En 2017, à l’échelle mondiale, « 75 % des personnes vivant avec le VIH » connaissaient leur statut, contre « 66 % en 2015 », soit une amélioration sensible, selon M. Sidibé. « Mais nous sommes loin d’avoir gagné le combat : aujourd’hui, on baisse la garde, ce qui risque de conduire à un rebond de l’épidémie », a averti M. Sidibé à Abidjan, rappelant que l’objectif de l’Onusida était de vaincre l’épidémie d’ici à 2030.
« Le dépistage est un point de départ, mais le traitement et la suppression de la charge virale sont indispensables pour vaincre l’épidémie », a-t-il précisé, déplorant que « la stigmatisation et la discrimination » des personnes séropositives « comptent encore parmi les principaux obstacles » à la prise en charge des malades.
« Stigmatisation »
L’Afrique de l’Ouest et centrale, et la zone Afrique du Nord-Moyen-Orient sont les deux zones où la situation est la plus inquiétante. A peine la moitié (48 %) des séropositifs connaissent leur statut sérologique en Afrique de l’Ouest et centrale, et seulement 40 % des séropositifs bénéficient d’un traitement antirétroviral (respectivement 50 % et 29 % pour l’Afrique du Nord-Moyen-Orient). Ainsi, en Afrique de l’Ouest et centrale, près de 10 millions de personnes ne savent pas qu’elles sont séropositives, selon M. Sidibé.
L’insuffisance des financements nationaux, des systèmes de santé défaillants et des soins de santé payants expliquent cette situation, outre la discrimination contre les personnes les plus touchées – les hommes ayant des relations sexuelles avec des hommes, les prostitués des deux sexes et les utilisateurs de drogue.

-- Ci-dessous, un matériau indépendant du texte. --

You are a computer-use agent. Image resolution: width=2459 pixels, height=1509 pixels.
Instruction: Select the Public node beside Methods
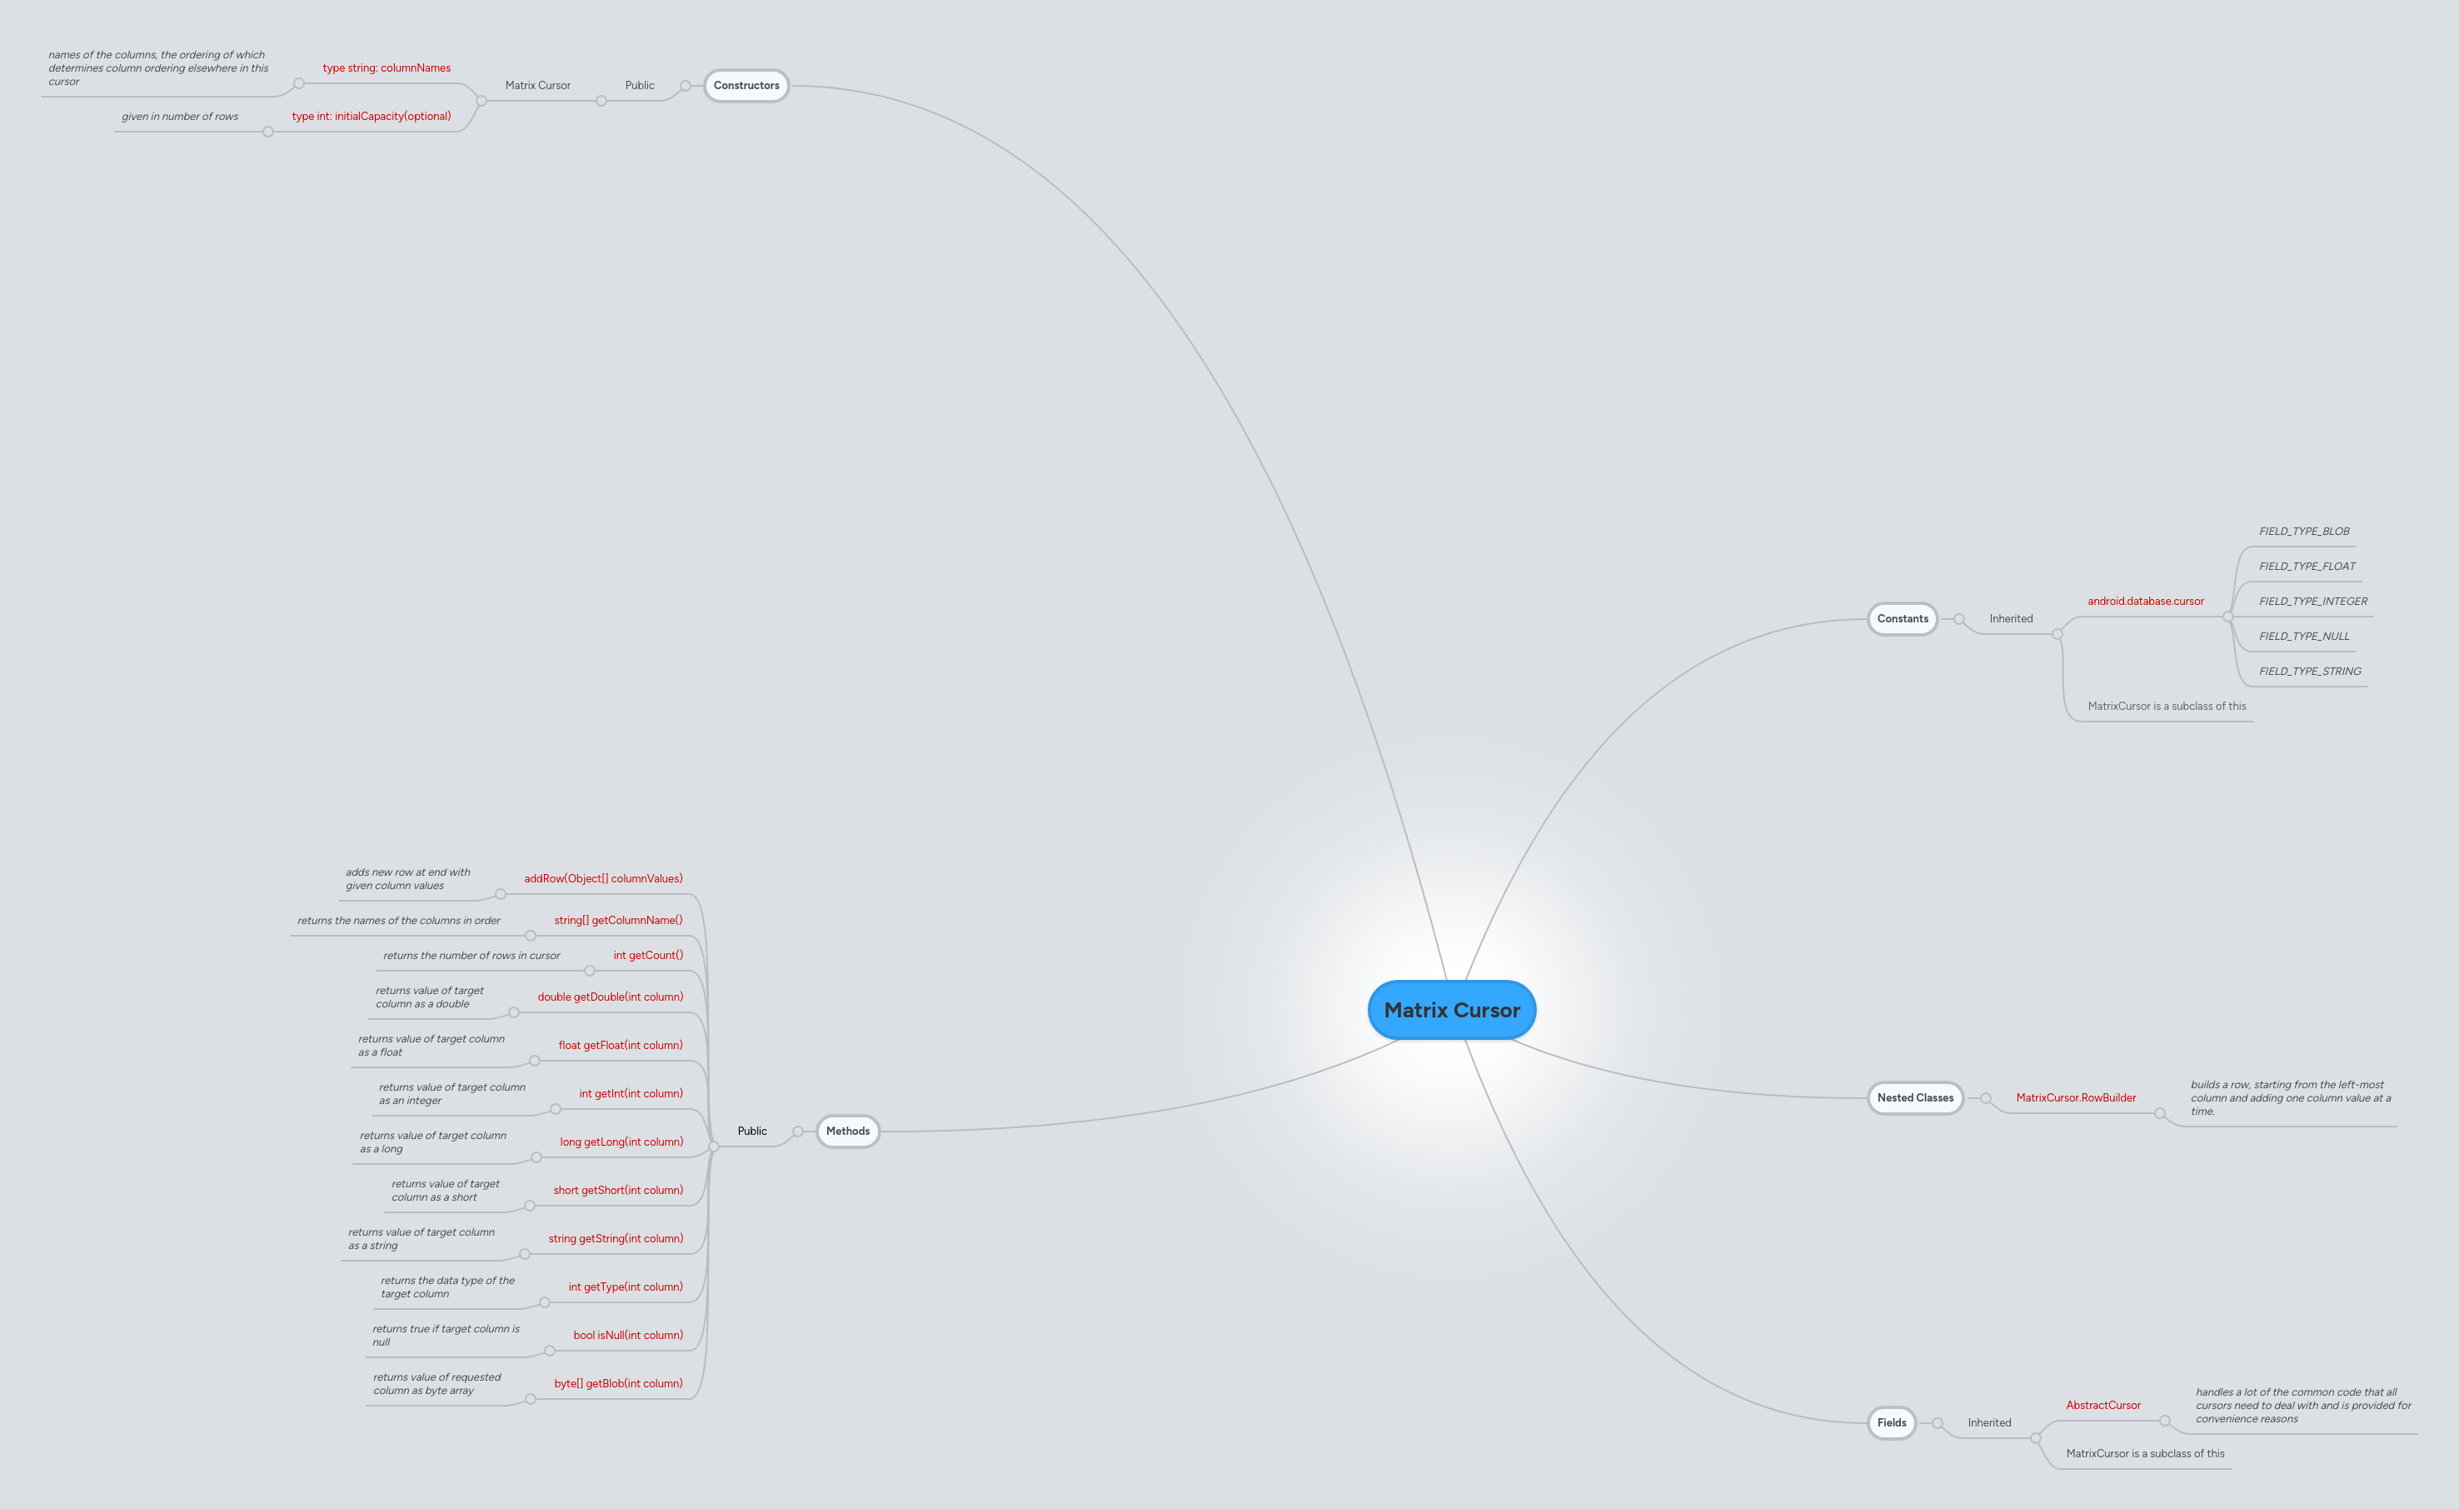[750, 1131]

En Côte d’Ivoire, d’importants progrès ont été faits en trois ans, grâce notamment à l’aide financière des Etats-Unis. Le nombre de malades sous traitement « a doublé » et le taux de couverture du dépistage a quadruplé pour atteindre les deux tiers de la population, selon le rapport.
« Le premier pilier de la lutte contre le sida, c’est le dépistage, surtout pour les populations clés » (à risque), mais « l’accès au traitement » et « la stigmatisation » restent des « problèmes clés », a déclaré à l’AFP le docteur Camille Anoma, directeur de l’Espace Confiance, une clinique spécialisée d’Abidjan pour les populations LGBT.